> [SUPPLIED INFORMATION]:
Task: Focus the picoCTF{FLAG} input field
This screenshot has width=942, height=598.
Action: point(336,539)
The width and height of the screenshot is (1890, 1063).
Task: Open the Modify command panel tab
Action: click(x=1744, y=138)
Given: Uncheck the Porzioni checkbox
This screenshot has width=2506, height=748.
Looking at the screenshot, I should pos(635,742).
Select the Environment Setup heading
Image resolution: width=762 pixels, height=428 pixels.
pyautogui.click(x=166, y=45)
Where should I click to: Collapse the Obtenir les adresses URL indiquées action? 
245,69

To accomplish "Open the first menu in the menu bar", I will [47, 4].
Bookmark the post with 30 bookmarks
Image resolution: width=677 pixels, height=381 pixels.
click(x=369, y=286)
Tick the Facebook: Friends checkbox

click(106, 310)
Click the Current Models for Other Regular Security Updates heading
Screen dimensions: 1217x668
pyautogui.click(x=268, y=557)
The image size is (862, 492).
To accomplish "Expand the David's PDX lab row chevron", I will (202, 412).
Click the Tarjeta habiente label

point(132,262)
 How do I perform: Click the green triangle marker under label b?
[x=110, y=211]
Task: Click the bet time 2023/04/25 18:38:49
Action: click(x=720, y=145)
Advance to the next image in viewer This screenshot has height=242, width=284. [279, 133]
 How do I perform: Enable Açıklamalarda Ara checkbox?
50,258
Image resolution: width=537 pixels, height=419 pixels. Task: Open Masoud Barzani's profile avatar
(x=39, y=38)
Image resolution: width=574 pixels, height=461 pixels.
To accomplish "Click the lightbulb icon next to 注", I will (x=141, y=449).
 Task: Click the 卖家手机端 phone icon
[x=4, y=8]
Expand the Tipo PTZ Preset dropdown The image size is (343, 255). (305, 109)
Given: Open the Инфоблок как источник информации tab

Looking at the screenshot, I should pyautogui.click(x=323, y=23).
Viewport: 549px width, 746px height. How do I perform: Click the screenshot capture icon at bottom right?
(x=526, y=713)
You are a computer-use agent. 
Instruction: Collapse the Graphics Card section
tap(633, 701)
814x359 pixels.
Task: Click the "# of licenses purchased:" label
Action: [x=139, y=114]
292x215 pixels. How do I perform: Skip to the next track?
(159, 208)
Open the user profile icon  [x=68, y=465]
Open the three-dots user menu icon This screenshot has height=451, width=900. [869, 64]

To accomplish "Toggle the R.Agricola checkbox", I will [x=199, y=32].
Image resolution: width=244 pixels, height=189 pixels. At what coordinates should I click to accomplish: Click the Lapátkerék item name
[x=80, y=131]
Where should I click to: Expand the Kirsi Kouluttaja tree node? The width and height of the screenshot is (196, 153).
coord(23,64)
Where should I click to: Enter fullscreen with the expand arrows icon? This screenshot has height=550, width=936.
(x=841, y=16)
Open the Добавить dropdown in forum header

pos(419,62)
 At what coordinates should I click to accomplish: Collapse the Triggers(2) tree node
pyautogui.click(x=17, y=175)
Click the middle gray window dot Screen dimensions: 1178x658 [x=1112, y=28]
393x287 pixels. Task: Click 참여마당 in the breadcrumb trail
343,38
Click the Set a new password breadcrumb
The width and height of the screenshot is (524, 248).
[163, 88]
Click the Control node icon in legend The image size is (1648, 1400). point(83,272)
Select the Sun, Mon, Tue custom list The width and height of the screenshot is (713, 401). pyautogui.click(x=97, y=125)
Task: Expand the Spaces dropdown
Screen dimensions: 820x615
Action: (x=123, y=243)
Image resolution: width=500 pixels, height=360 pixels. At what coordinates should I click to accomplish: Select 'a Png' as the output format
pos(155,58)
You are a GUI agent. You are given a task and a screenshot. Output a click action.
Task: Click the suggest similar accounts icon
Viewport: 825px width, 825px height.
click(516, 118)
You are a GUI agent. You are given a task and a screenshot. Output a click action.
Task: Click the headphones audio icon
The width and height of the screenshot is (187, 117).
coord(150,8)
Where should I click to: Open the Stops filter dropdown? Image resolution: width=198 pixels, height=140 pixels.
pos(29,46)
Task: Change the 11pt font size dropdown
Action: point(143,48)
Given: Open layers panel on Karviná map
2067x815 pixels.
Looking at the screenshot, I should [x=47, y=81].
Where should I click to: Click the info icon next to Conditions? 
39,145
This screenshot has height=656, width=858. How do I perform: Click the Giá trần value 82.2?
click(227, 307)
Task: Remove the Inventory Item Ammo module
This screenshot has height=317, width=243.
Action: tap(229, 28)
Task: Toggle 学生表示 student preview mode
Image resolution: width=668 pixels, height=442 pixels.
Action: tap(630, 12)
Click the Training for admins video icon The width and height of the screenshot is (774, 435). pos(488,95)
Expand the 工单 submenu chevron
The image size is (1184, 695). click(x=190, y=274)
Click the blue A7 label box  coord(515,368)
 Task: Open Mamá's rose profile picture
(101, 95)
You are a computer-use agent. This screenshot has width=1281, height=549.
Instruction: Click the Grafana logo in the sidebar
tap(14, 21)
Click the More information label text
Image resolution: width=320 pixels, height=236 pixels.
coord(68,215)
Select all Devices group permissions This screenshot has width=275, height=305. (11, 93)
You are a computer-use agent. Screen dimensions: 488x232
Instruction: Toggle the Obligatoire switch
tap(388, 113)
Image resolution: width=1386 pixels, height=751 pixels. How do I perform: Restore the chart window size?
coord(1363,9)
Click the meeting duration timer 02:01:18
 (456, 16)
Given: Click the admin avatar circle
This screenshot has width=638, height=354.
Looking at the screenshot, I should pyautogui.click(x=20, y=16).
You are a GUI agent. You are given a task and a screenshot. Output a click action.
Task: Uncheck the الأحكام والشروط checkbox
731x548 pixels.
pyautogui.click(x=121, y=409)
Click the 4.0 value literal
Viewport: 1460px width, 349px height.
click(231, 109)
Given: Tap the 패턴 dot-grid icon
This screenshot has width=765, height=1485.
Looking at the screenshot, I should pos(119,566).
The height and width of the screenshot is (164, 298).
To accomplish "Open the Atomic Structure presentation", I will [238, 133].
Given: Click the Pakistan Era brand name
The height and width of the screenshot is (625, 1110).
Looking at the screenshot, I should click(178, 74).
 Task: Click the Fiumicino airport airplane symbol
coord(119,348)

> [AIM]: Output the records as a JSON list of strings, one string per line and blank lines omitted, beginning at the line that contains "Given: Uncheck the Porzioni checkbox" and stopping after the line that contains "will (x=141, y=449).".

> [FINISHED ANSWER]:
[
  "Given: Uncheck the Porzioni checkbox",
  "This screenshot has width=2506, height=748.",
  "Looking at the screenshot, I should pos(635,742).",
  "Select the Environment Setup heading",
  "Image resolution: width=762 pixels, height=428 pixels.",
  "pyautogui.click(x=166, y=45)",
  "Where should I click to: Collapse the Obtenir les adresses URL indiquées action? ",
  "245,69",
  "To accomplish \"Open the first menu in the menu bar\", I will [47, 4].",
  "Bookmark the post with 30 bookmarks",
  "Image resolution: width=677 pixels, height=381 pixels.",
  "click(x=369, y=286)",
  "Tick the Facebook: Friends checkbox",
  "click(106, 310)",
  "Click the Current Models for Other Regular Security Updates heading",
  "Screen dimensions: 1217x668",
  "pyautogui.click(x=268, y=557)",
  "The image size is (862, 492).",
  "To accomplish \"Expand the David's PDX lab row chevron\", I will (202, 412).",
  "Click the Tarjeta habiente label",
  "point(132,262)",
  " How do I perform: Click the green triangle marker under label b?",
  "[x=110, y=211]",
  "Task: Click the bet time 2023/04/25 18:38:49",
  "Action: click(x=720, y=145)",
  "Advance to the next image in viewer This screenshot has height=242, width=284. [279, 133]",
  " How do I perform: Enable Açıklamalarda Ara checkbox?",
  "50,258",
  "Image resolution: width=537 pixels, height=419 pixels. Task: Open Masoud Barzani's profile avatar",
  "(x=39, y=38)",
  "Image resolution: width=574 pixels, height=461 pixels.",
  "To accomplish \"Click the lightbulb icon next to 注\", I will (x=141, y=449)."
]